A rise in the production of garment, footwear and travel goods drove the bank to revise upwards its April forecast of 10.1 per cent growth for industry this year to 10.6 per cent, it said.

The ADB predicts that a faster than expected growth in imports – amid a strong surge in merchandise exports and tourist arrivals – will widen the current account deficit, excluding official transfers, beyond previous estimates.

The deficit is buoyed by foreign direct investment inflows, which are anticipated to increase gross international reserves to around $12.3 billion by the end of this year – providing six-months of import cover.

“With increased uncertainty in the global trading environment and its impact on services such as tourism, Cambodia urgently needs a focused diversification strategy into niche and higher value products and services.

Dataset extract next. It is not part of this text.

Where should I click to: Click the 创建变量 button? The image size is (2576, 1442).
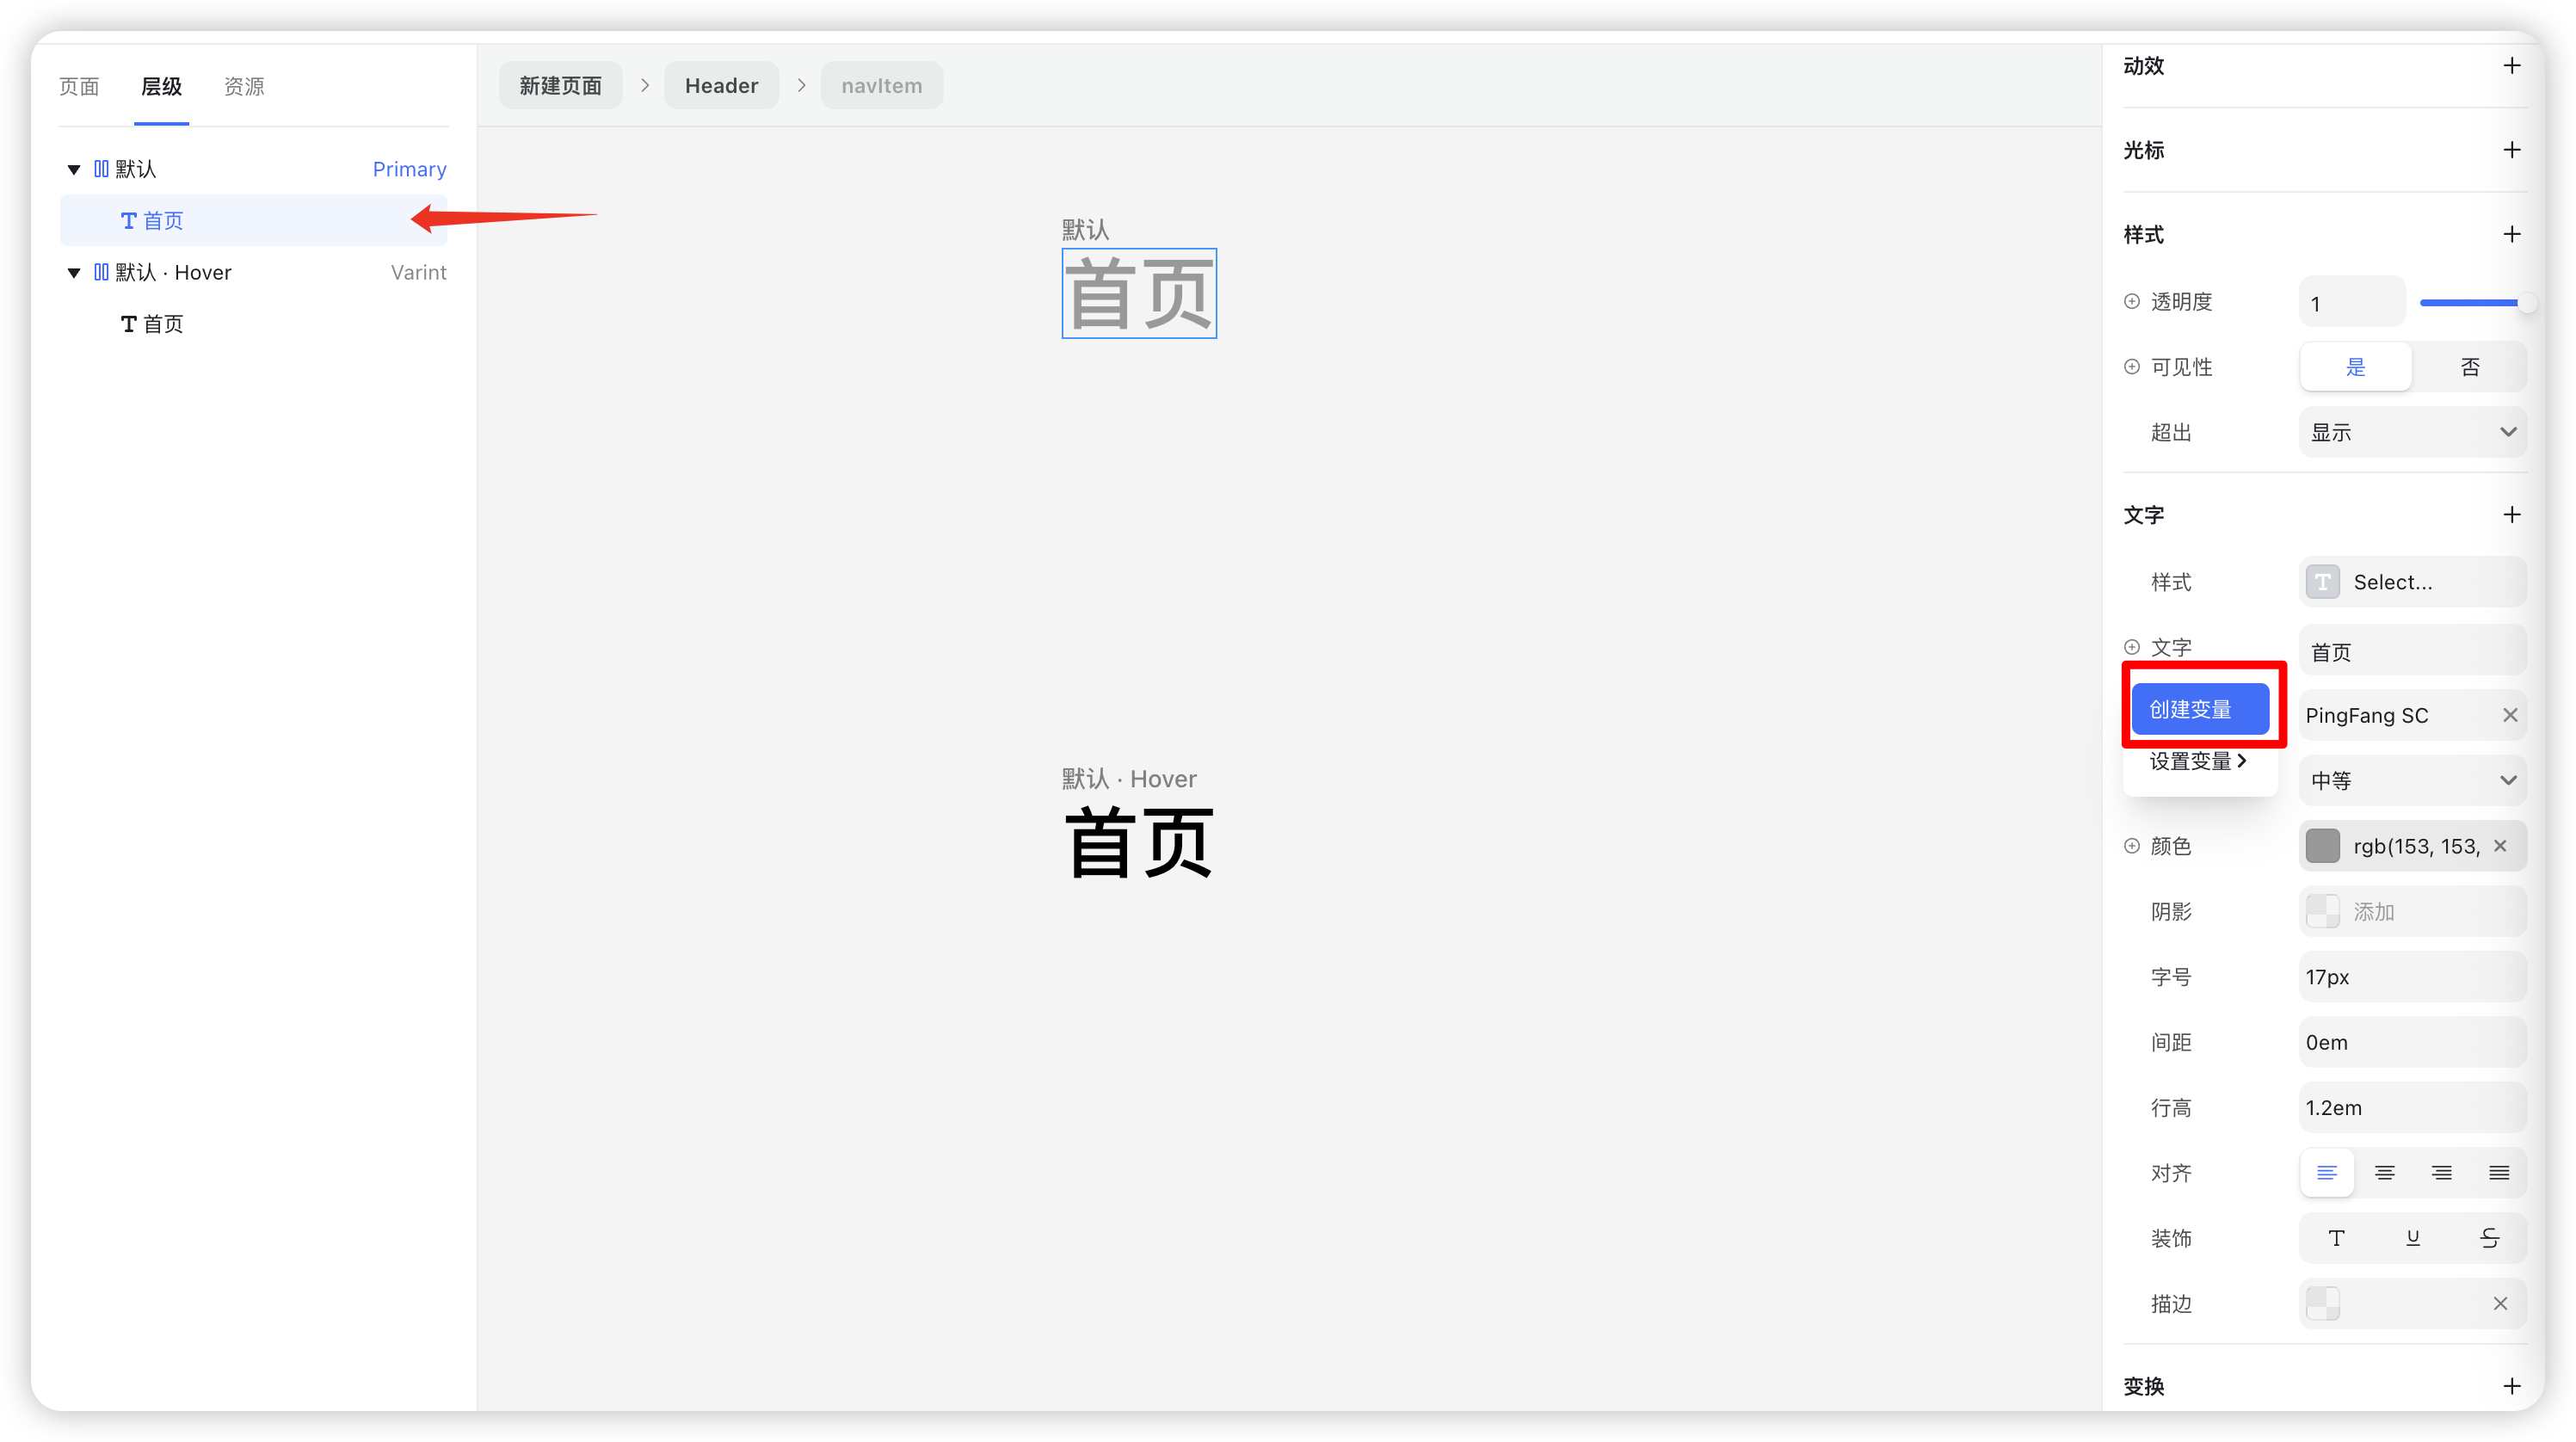coord(2199,709)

“This will require reducing risks emanating from lending to an overheated real estate sector, development of more skilled and productive workforce to justify rising wages and attracting high-quality capital investment – all of which, in turn, need strong governance and institutions,” Durrani-Jamal said.

Inflation was muted at 1.4 per cent year-on-year at the end of June and is anticipated to average 2.2 per cent for this year.

The bank made commitments last year to the tune of $21.6 billion in loans and grants, ADB said.

Founded in 1966, ADB is owned by 68 members – 49 from the region.